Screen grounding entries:

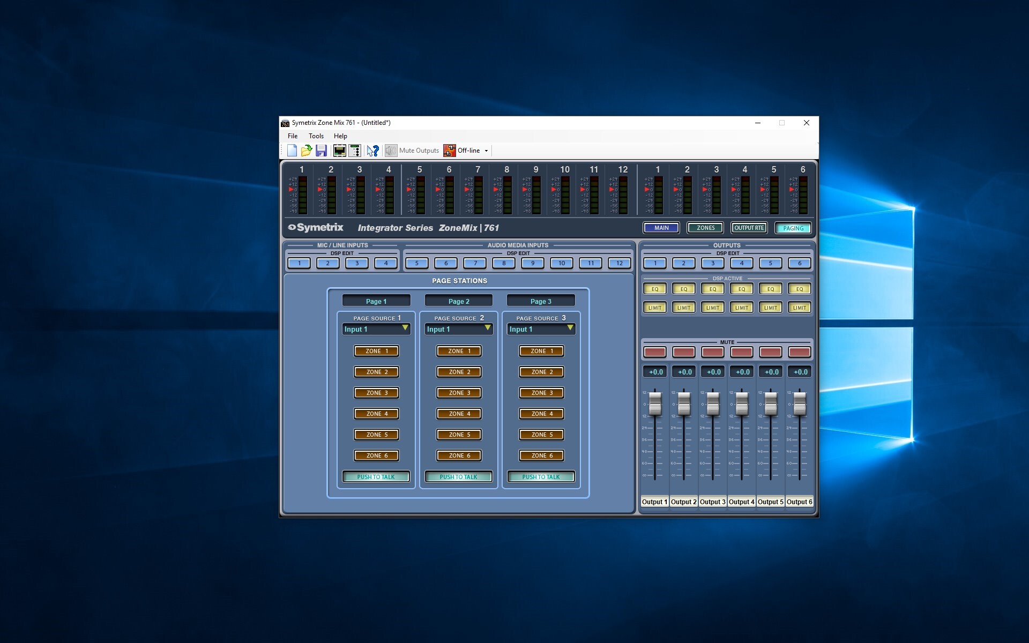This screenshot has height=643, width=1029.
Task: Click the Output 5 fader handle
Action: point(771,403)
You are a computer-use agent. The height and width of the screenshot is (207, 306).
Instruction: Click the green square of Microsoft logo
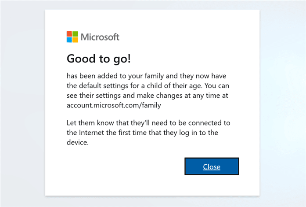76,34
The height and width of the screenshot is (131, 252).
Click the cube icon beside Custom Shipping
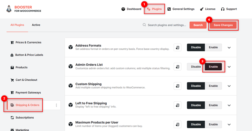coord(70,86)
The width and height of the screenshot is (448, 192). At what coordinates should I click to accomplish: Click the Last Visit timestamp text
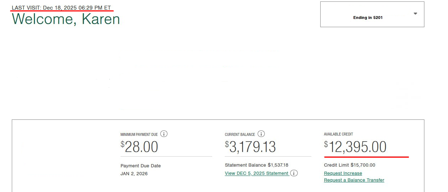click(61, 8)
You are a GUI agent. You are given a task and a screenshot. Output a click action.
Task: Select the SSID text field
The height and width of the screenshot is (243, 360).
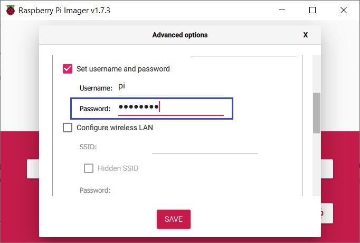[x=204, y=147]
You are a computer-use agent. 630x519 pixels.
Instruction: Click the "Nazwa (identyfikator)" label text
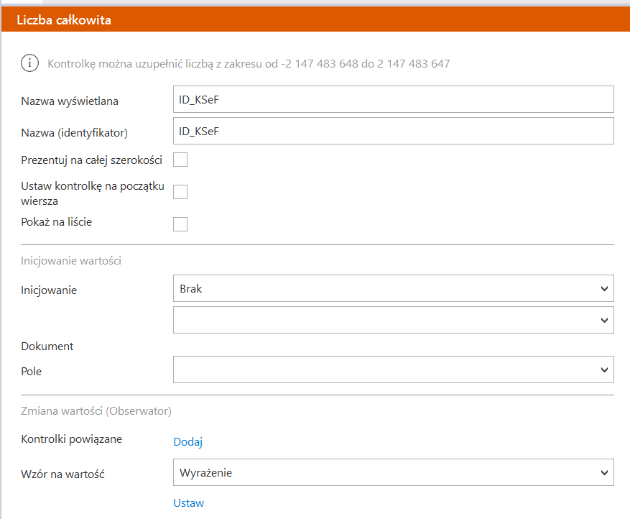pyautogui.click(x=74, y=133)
--
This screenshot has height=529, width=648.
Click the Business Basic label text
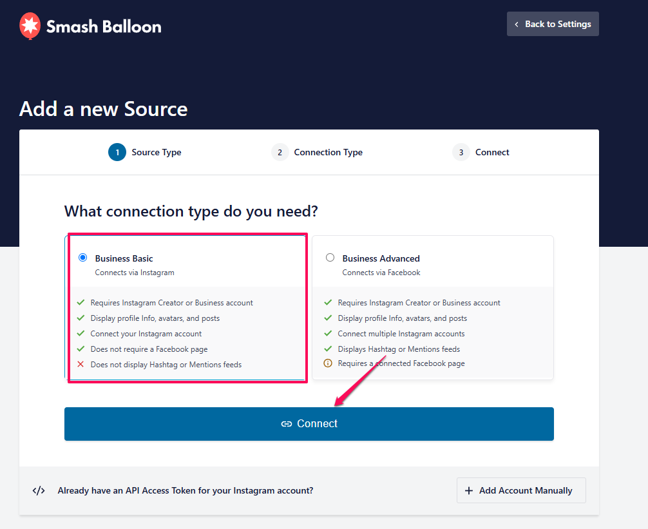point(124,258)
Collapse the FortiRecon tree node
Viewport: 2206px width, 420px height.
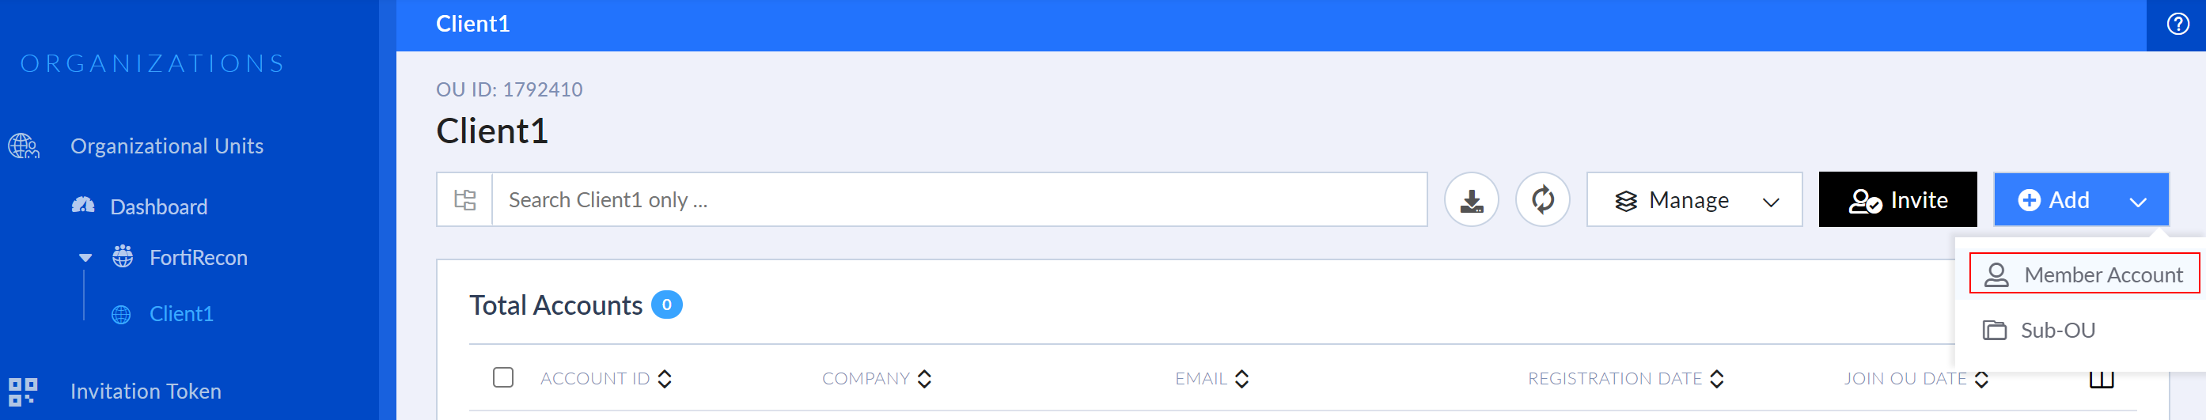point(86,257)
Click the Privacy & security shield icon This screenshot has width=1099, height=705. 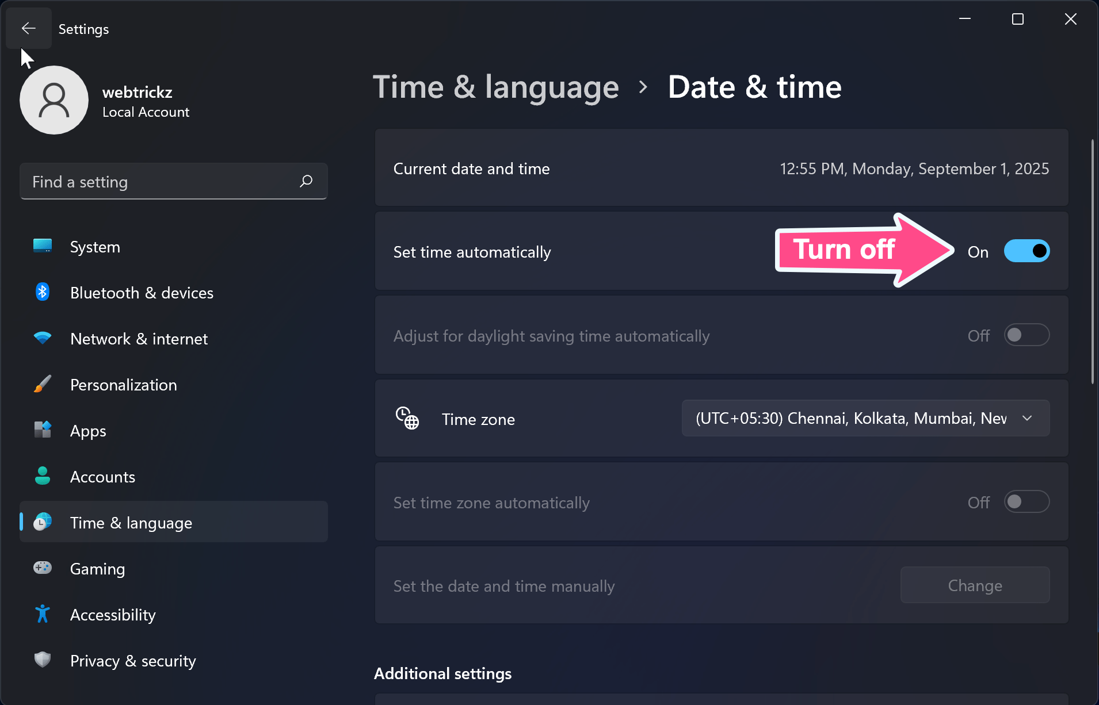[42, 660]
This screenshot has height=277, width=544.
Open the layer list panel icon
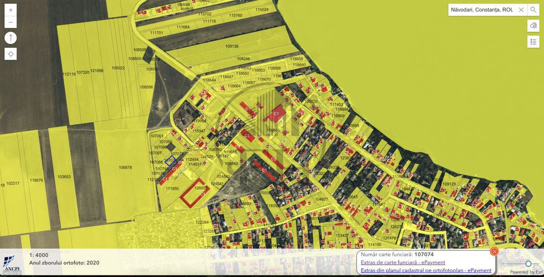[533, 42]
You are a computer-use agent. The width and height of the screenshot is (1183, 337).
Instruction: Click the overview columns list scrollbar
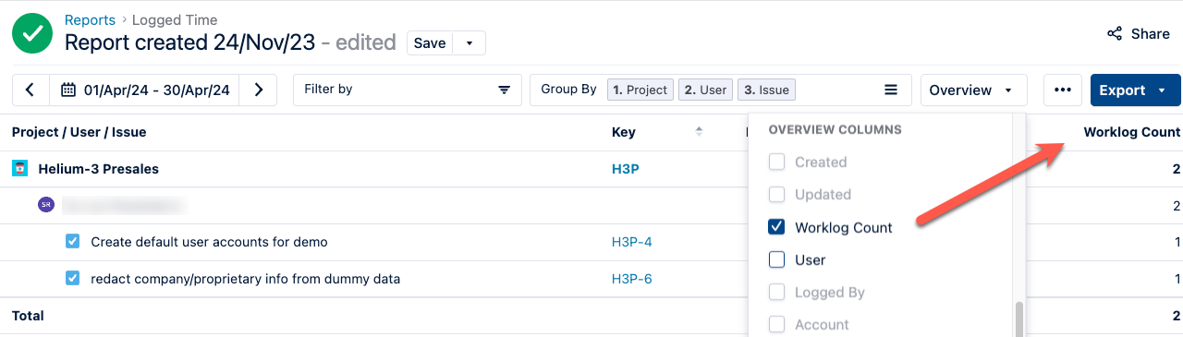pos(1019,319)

→ Directions: Render the entries as a numbered list, with no blank lines, starting at the line that contains "You are a GUI" and ending at the line that contains "pyautogui.click(x=74, y=133)". Leave the pictures out of the answer.

→ Solution to this problem:
1. You are a GUI agent. You are given a task and a screenshot. Output a click action.
2. Task: Select the SSID text field
3. The height and width of the screenshot is (243, 360).
4. [x=204, y=147]
5. You are a computer-use agent. 630x519 pixels.
6. Instruction: Click the "Nazwa (identyfikator)" label text
7. pyautogui.click(x=74, y=133)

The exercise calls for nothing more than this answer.